Welcome to my homepage. Here you will some information about my academic background, as well as some of the recent projects I am currently working on. Please get in touch if you have any questions, and thank you for your interests in my work.


I received a PhD in English from the University of Saskatchewan in 2018, joining the University of Kansas a year later as an assistant professor of African digital humanities in the Department of African and African American Studies and the Institute for Digital Research in the Humanities. My research focuses on the digital expressions of the literatures and cultures of Africa and the African diaspora, with emphasis on the African articulations of the digital cultural record.  

Assistant Professor of African Digital Humanities


My research also explores interdisciplinary areas such as cultural studies, social media in Africa, as well as online visual culture in Nigeria.
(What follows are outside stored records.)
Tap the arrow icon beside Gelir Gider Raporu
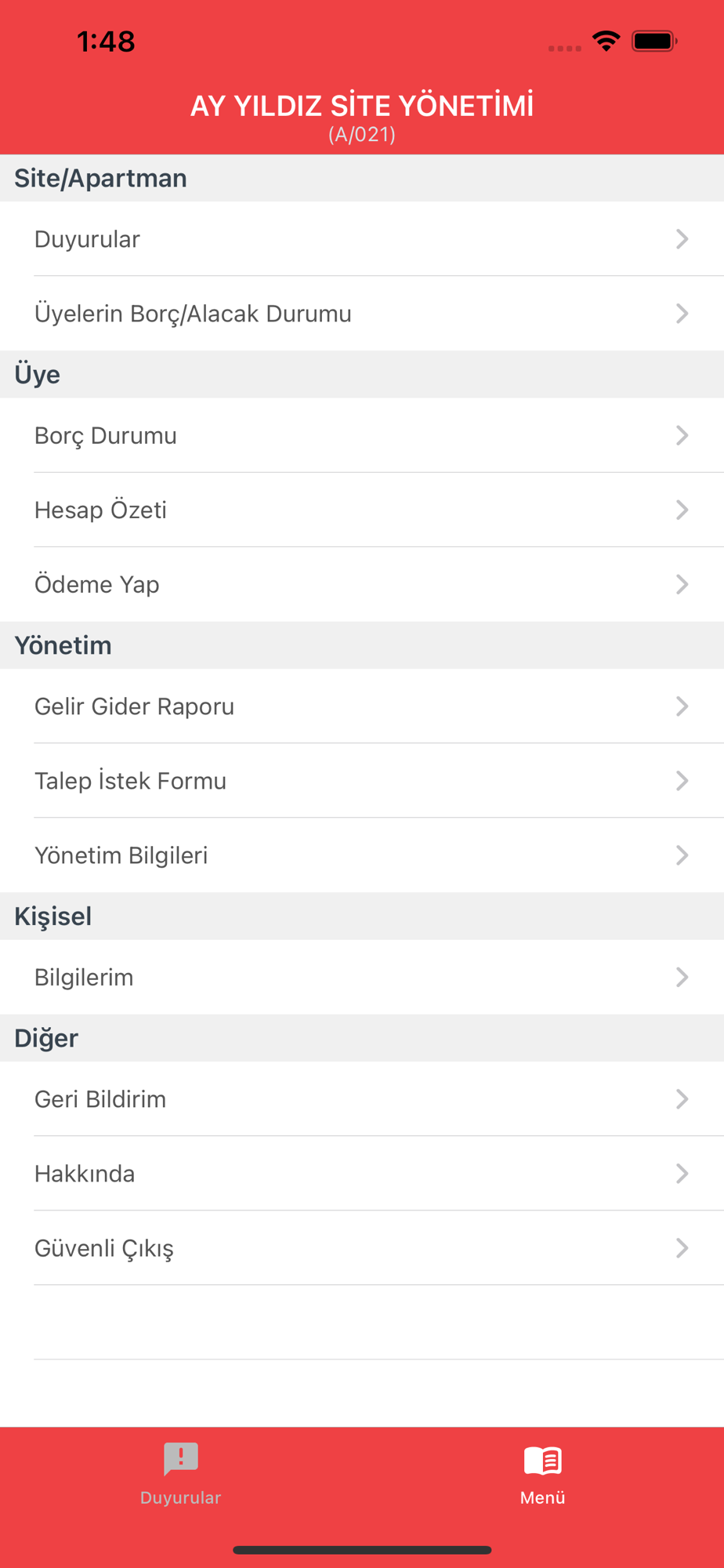Viewport: 724px width, 1568px height. [x=682, y=706]
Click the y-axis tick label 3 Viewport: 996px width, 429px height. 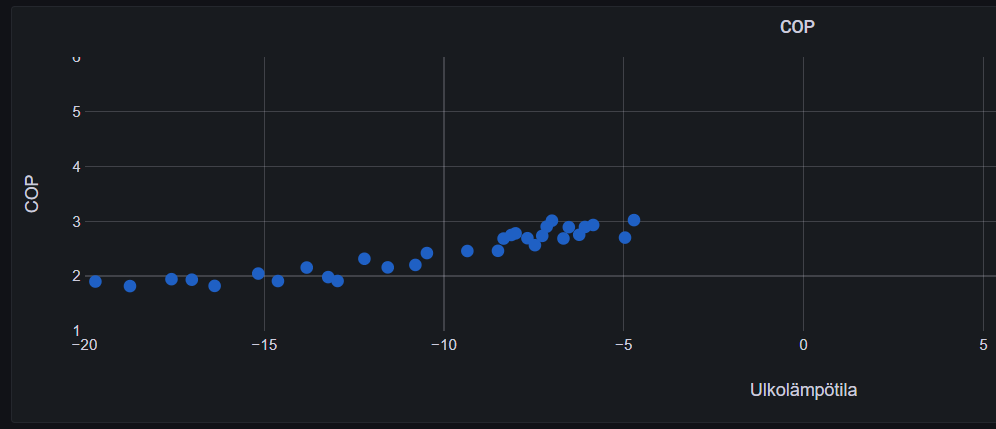(x=75, y=221)
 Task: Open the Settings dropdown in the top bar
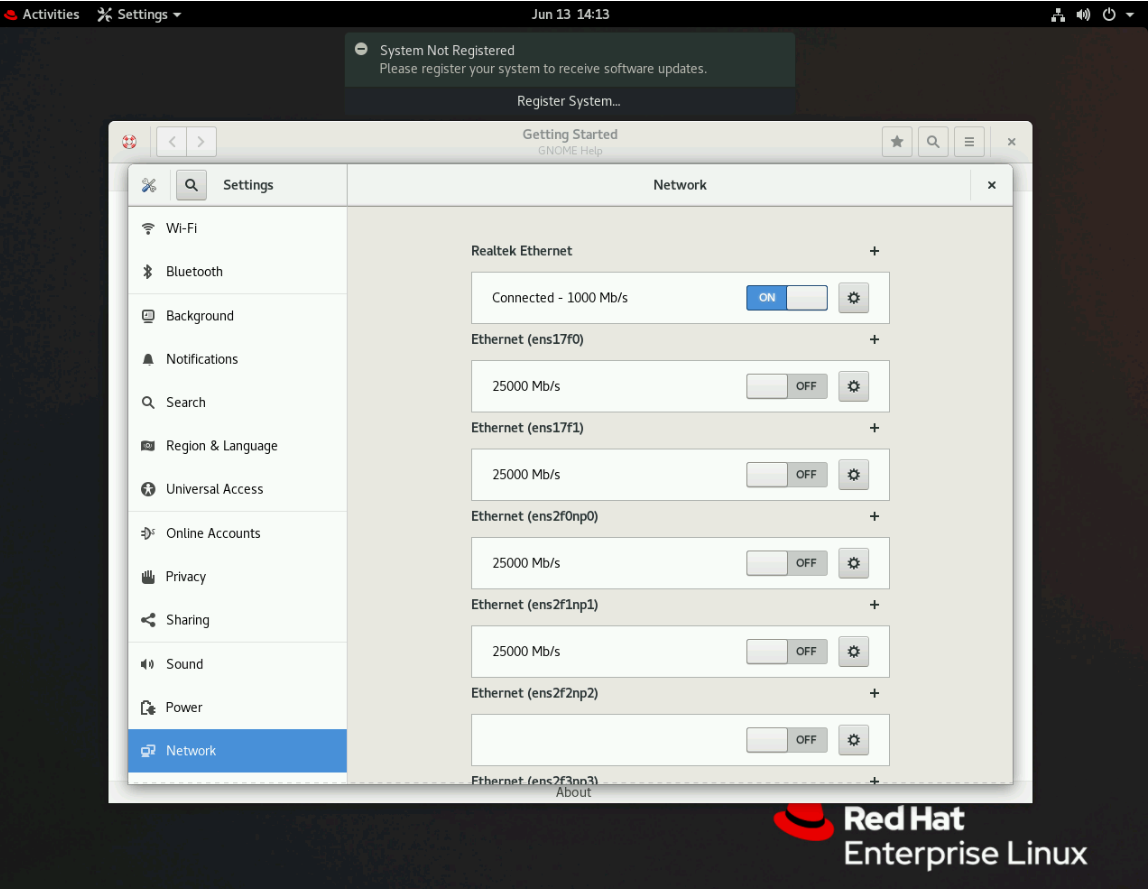point(138,14)
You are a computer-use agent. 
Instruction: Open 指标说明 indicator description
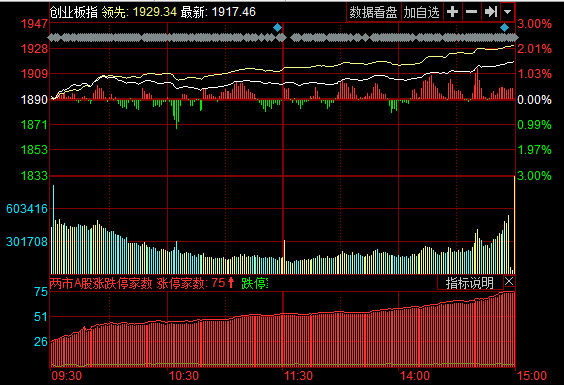(470, 283)
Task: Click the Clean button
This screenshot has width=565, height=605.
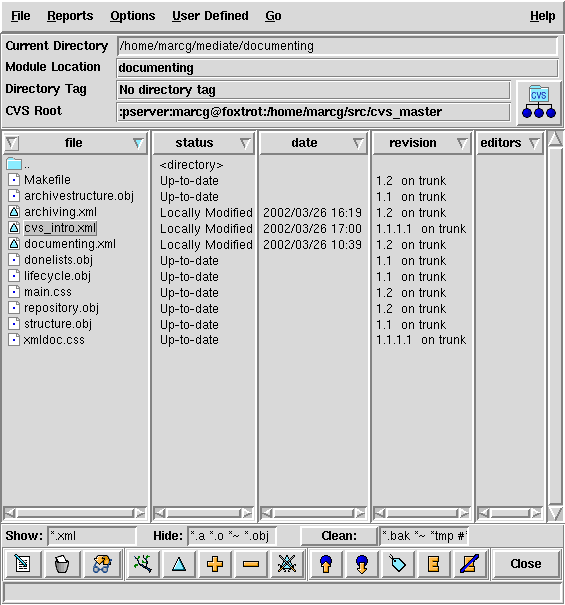Action: tap(339, 536)
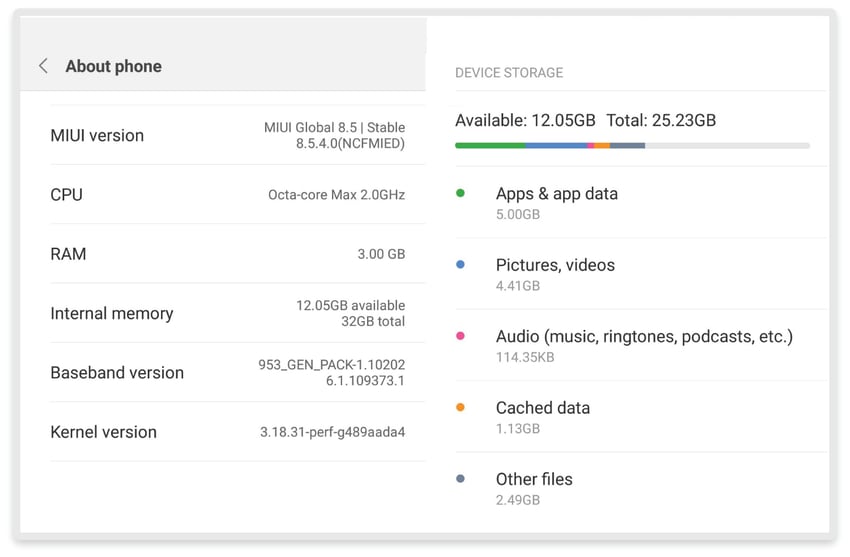This screenshot has width=850, height=557.
Task: Click the green segment of storage bar
Action: 490,146
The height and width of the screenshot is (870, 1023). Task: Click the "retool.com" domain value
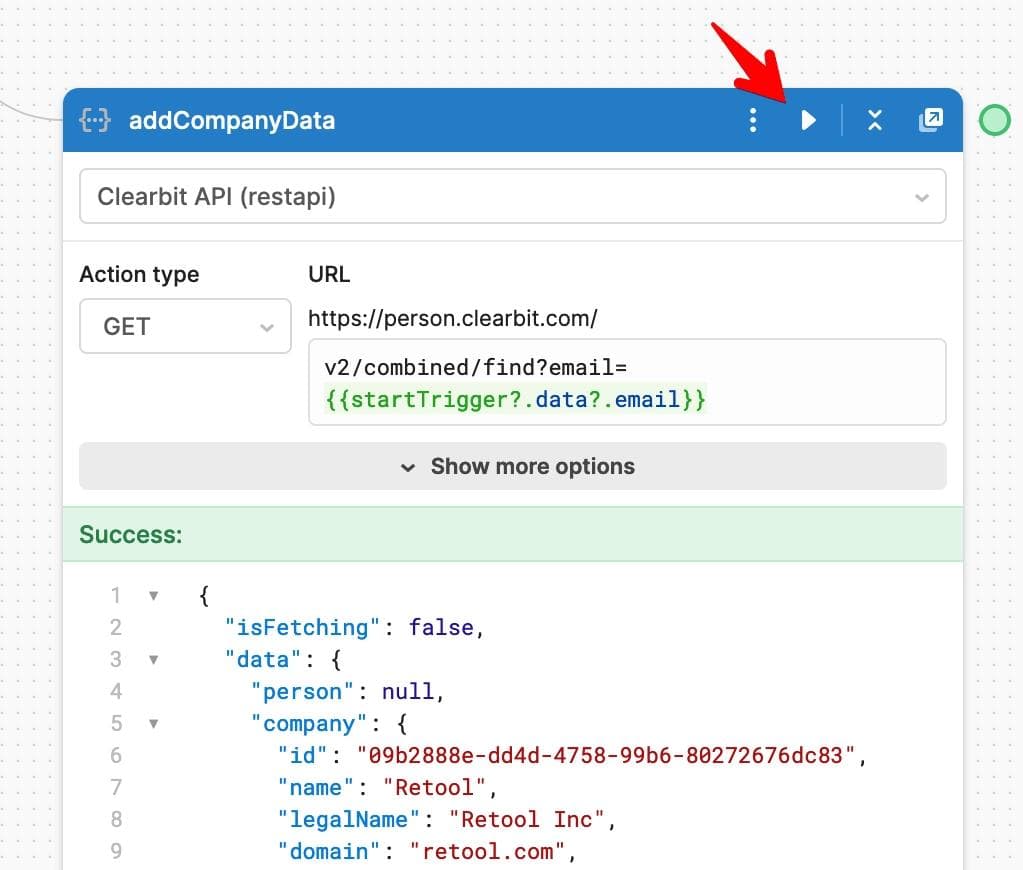click(x=494, y=852)
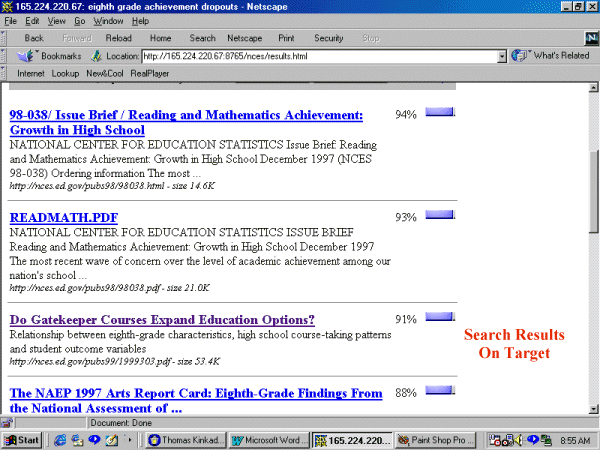Open Do Gatekeeper Courses Expand Education Options link
600x450 pixels.
[161, 320]
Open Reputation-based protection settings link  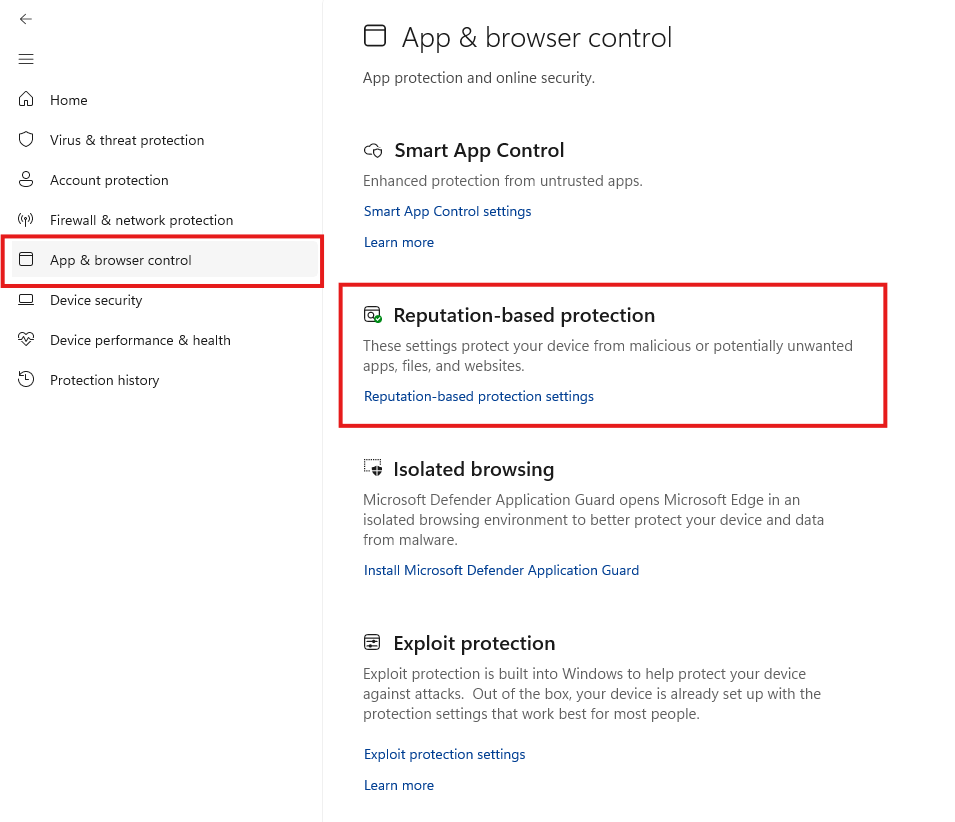(478, 396)
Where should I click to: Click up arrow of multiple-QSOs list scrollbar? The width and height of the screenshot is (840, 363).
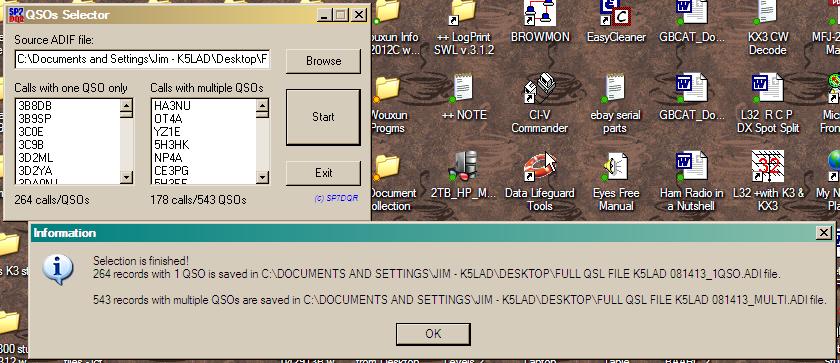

My journal article “Akpos Don Come Again: Nigerian Cyberpop Hero as Trickster,” which I first wrote as a graduate student in the Institute of African Studies at the University of Ibadan, won the 2017 Abioseh Porter Best Essay Award of the African Literature Association. In addition to this and several book chapters, I have published my work in Social Dynamics, African Studies Review, as well as Digital Scholarship in the Humanities.

While serving as a member of the editorial board of the Journal of African Cultural Studies, I am also working on a monograph on the performance of popular culture on Nigerian social media, something I discuss under the heading of “cultural netizenship.”

My interest in the digital humanities began when I worked in 2014 and 2017 as a research assistant for Allison Muri’s The Grub Street Project , a digital project that uses visualization tools and digital mapping to reconstruct the literary and cultural history of London. I have tried my hands on my own digital projects since then, starting the Omeka-based Digital Nollywood, a web-based archive of Nollywood film posters. I am also working on a digital scholarly edition of Onitsha Market literary pamphlets, using minimal computing platforms like Jekyll.

Before arriving at the University of Kansas, I taught Use of English at the University of Ibadan in Nigeria, as well as composition courses in drama and culture at the University of Saskatchewan in Canada where I was a teacher-doctoral fellow in 2017. I currently teach courses in African studies, African digital humanities, as well as African popular culture and social media at the University of Kansas in Lawrence.